The Impending U.S. Signature of the U.N. Arms Trade Treaty
Ted Bromund /
The United States could be free to sign the United Nations’ Arms Trade Treaty as soon as Thursday.
When the Arms Trade Treaty (ATT) opened for national signatures on June 3, Secretary of State John Kerry welcomed it with open arms, noting that the U.S. “look[ed] forward to signing it as soon as the process of conforming the official translations is completed satisfactorily.”
The ATT was negotiated in English, and initial translations of it into the U.N.’s other official languages were flawed. Revised translations have since been circulated, and unless objections to the new language are received, the final translation—into Russian—will be formally complete as of August 28. Thus, by the standard Secretary Kerry has set, the U.S. is likely now free to sign the ATT.
For many reasons, this would be an unwise decision. The Administration is to be commended for at least waiting until the translations are complete before signing onto the treaty—it is a basic precaution, after all, to know what it is you are signing before you put your name on it. As a matter of practice, the U.S. is unlikely to sign until late September, when the General Assembly starts its new session. Signing then would extract the maximum favorable publicity from the assembled nations in New York.
It’s not, though, likely to mollify concerns in the U.S. In recent months, 130 Members of the House backed a letter led by Representative Mike Kelly (R–PA) opposing U.S. signature of the ATT, and the Senate and House have adopted various measures to ban funding for implementing the ATT. A bipartisan Concurrent Resolution led by Senator Jerry Moran (R–KS) and Representative Kelly has 35 cosponsors in the Senate and 148 in the House.
But events are moving elsewhere in the world. Last month, the U.N. released a report of the Secretary-General on “Assistance to States for Curbing the Illicit Traffic in Small Arms and Light Weapons and Collecting Them,” which noted that it expects the ATT to have a “synergistic relationship” with other U.N. instruments, such as its Programme of Action on Small Arms and Light Weapons.

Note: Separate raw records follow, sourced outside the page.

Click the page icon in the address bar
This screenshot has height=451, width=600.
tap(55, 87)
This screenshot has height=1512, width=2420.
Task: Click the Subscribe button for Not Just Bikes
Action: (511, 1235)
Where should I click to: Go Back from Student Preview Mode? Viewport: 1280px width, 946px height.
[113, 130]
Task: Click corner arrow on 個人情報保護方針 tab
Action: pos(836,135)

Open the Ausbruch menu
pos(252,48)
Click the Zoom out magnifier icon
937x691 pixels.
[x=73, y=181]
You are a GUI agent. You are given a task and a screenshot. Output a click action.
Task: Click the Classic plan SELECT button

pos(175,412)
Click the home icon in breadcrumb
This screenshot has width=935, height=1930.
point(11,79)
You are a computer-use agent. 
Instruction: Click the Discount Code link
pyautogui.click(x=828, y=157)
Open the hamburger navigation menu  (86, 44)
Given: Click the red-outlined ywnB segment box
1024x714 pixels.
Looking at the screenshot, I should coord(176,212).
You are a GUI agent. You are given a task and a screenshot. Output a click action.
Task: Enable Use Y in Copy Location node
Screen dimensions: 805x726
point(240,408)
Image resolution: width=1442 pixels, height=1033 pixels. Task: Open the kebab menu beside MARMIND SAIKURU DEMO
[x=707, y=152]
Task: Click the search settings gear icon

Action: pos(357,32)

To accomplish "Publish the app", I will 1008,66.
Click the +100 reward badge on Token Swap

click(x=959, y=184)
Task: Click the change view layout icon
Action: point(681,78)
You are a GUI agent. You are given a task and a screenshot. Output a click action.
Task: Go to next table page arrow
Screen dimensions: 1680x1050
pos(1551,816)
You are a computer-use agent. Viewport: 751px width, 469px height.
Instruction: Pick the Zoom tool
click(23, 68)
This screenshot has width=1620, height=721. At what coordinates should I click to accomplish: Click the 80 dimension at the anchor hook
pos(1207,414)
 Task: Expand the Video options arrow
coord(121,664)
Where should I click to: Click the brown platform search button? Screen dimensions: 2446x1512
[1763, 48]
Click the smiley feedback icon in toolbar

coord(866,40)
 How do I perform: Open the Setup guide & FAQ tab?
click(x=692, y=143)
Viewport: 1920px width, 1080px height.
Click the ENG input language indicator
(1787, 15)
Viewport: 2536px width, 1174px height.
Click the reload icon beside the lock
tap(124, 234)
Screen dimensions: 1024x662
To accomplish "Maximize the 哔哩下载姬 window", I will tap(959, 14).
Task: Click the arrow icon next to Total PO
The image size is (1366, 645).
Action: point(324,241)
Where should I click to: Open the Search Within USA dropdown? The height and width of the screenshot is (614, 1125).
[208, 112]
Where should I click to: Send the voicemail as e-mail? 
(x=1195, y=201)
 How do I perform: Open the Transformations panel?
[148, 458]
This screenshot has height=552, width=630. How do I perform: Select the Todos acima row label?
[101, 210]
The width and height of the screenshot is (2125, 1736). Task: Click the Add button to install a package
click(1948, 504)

In Latin America, which collectively has 33 votes in the U.N., firearms owners are opposing a well-funded lobby that is advancing restrictive controls in Peru, Uruguay, Argentina, Bolivia, Ecuador, and—of course—Venezuela. When the ATT comes up for amendment in six years, it is likely to be deeply embedded in all the U.N. firearms initiatives and further tightened by demand of the U.N. majority, which will say many fine-sounding things about their support for social justice, freedom, and peace.
But of course, it’s say one thing, do another. Witness Africa, supposedly a leading backer of the ATT and an advocate of “reducing spending on arms,” which is becoming a center of “cut-throat competition” for its rapidly expanding defense marketplace. You will never go broke by betting on hypocrisy at the U.N.
So the story of the ATT will not be over when the U.S. signs it. Indeed, it will barely have begun.